Even medications that seem harmless, such as vitamins and herbal remedies, may not be tested for safety in pregnant women. According to the Centers for Disease Control and Prevention (CDC) less than 10% of FDA approved medications have been tested for safety in pregnancy, since pregnant women are not often included in drug safety trials for ethical reasons. Some medications are not recommended for pregnant women and others may only be safe in certain stages of pregnancy.
To reduce the risk of birth defects due to medications, all drugs including prescription, over-the-counter, illicit drugs, herbal supplements and vitamins should be taken only when the benefit outweighs the risk. Since pregnancy may not be detected for several days or weeks, women who are trying to get pregnant should avoid taking medications unless approved by an obstetrician.
The FDA ranks medication safety by letter using information about the specific drug and what is known about it when used in pregnant women or animals. Medications with a ranking of A are considered the safest. The higher the letter value, the more cautious you should be about taking that medication. Below are some examples of common medications and their ranking:
Category A drugs:
- Levothyroxine (thyroid hormone medication)
- Folic acid
Category B drugs:
- Acetaminophen (Tylenol) – this is the most widely recommended medication for pain relief during pregnancy and can typically be taken during all three trimesters
- Chlorpheniramine (ChlorTrimeton) – antihistamine of choice during pregnancy
Category C drugs:
- Oxymetazoline nasal spray – nasal decongestant of choice in pregnancy, limit use to no more than 3 days
- Guaifenesin (Robitussin) – Avoid in first trimester, but may take in second and third trimester
Depending on your stage of pregnancy and need for treatment, your obstetrician may recommend other medications that are deemed appropriate considering your symptoms. Pregnant women should never take any medication, even those listed as safe during pregnancy, without first consulting their OBGYN.

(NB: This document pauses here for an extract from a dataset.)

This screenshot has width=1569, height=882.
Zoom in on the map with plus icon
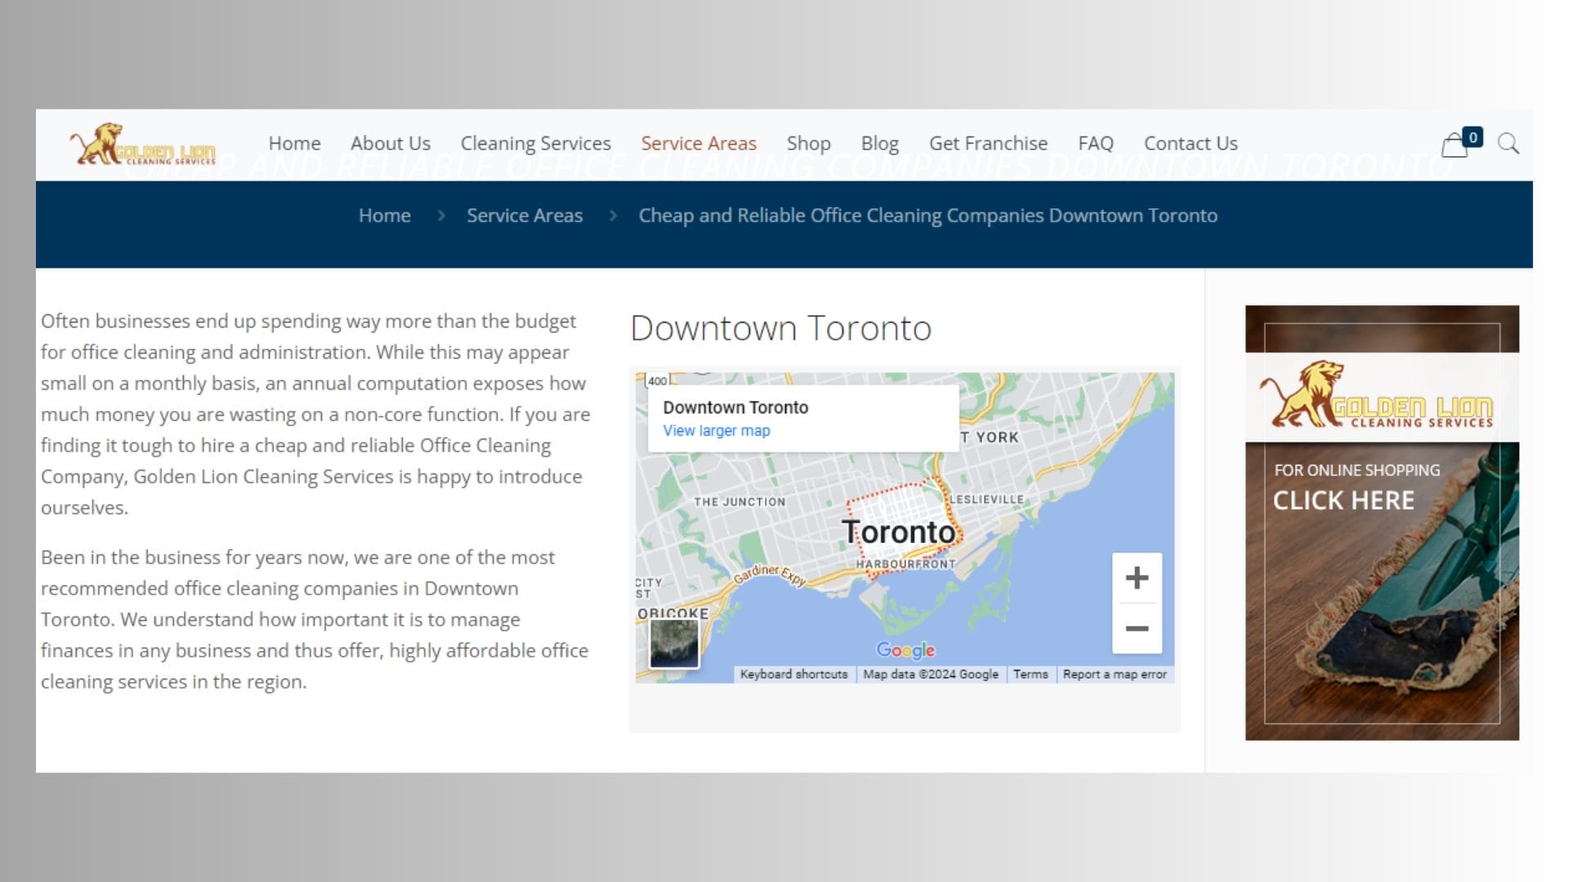pos(1137,577)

Instead of relying on OTC medications or prescription meds for the treatment of self-limiting conditions such as the common cold, women may opt to try certain non-medication alternatives for symptom relief. These include:
- Increasing fluid intake to maintain hydration
- Vaporizers or humidifiers
- Nasal irrigation
- Saline nasal spray
Before taking any medication or supplement, it is important to consider the effect it could have on your unborn child. The less exposure your baby has to medications while in the womb, the lower the risk. If you need medication for an existing health condition, talk with your obstetrician about the best, safest option available.